La hipertrofia institucional en los Gobiernos Autónomos Descentralizados (GAD) se ha convertido en una amenaza directa al desarrollo del país.
No se trata solo de estructuras sobredimensionadas: es un modelo que devora recursos, absorbe la mayor parte del presupuesto en gasto corriente y deja a la inversión —el verdadero motor territorial— reducida a migajas. El problema es claro. Durante una década, entre 2013 y 2023, los GAD representaron en promedio el 11,9% del gasto total del Sector Público No Financiero, pero gran parte de ese gasto se destinó al funcionamiento: sueldos, consultorías, operatividad interna.
La proporción dedicada a inversión fue significativamente menor, revelando un diseño fiscal que prioriza sostener la estructura, no transformarla.
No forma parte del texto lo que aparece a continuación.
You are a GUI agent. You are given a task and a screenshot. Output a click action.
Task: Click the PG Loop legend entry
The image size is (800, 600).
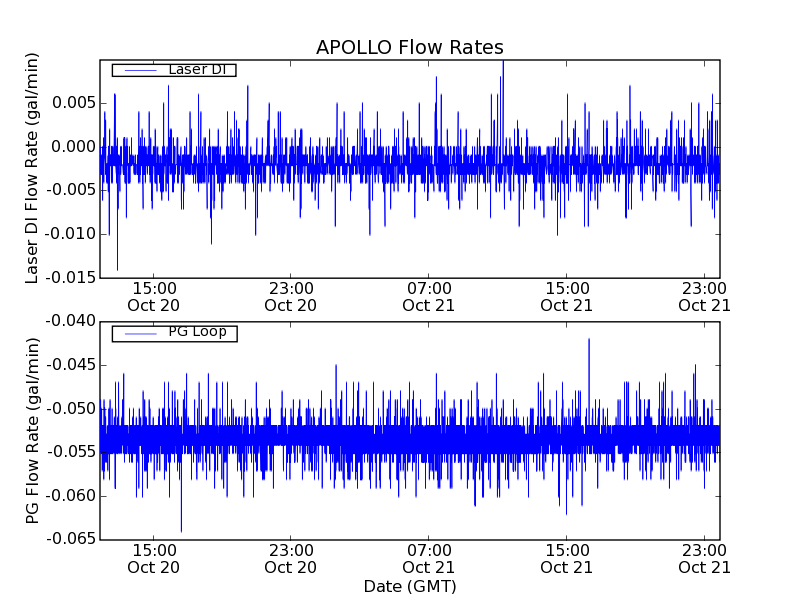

Esta distorsión se profundiza en un contexto fiscal crítico. En el primer semestre de 2025, el gasto público nacional aumentó 16%, mientras los ingresos se estancaron. Buena parte de ese incremento provino de gastos rígidos —salarios, pensiones, transferencias— que también alimentan el gasto corriente de los GAD. Resultado: menos liquidez, menos margen de inversión, más hipertrofia. A este panorama se suma una alarma institucional: en febrero de 2026, la Asamblea debatió la Ley de Sostenibilidad y Eficiencia del Gasto de los GAD, que busca obligarlos a destinar 70% a inversión y solo 30% a gasto corriente. La razón es contundente: el gasto corriente se ha convertido en un “despilfarro”, desviado hacia conciertos, marketing y consultorías sin impacto real.
La fotografía fiscal es devastadora. En 2025, la Función Ejecutiva ejecutó apenas 16,20% de su inversión en el primer semestre: un síntoma de cómo la inversión es la primera víctima cuando la burocracia consume casi todo el presupuesto. Los GAD replican esta misma lógica, atrapados entre dependencia financiera, estructuras infladas y presiones operativas.
La hipertrofia no es un problema técnico: es un obstáculo político y económico que está amputando la capacidad de desarrollo territorial. Mientras el gasto corriente siga creciendo sin control, Ecuador seguirá pagando nóminas, no futuro; sosteniendo oficinas, no obras; alimentando una burocracia que consume energía, recursos y oportunidades.
El país necesita evolucionar, y en esa evolución escalar: menos aparato, más inversión; menos burocracia, más territorio. De lo contrario, los GAD seguirán siendo organismos cada vez más grandes, con más conciertos, farra y despilfarro; pero con un impacto social cada vez más débil y pequeño.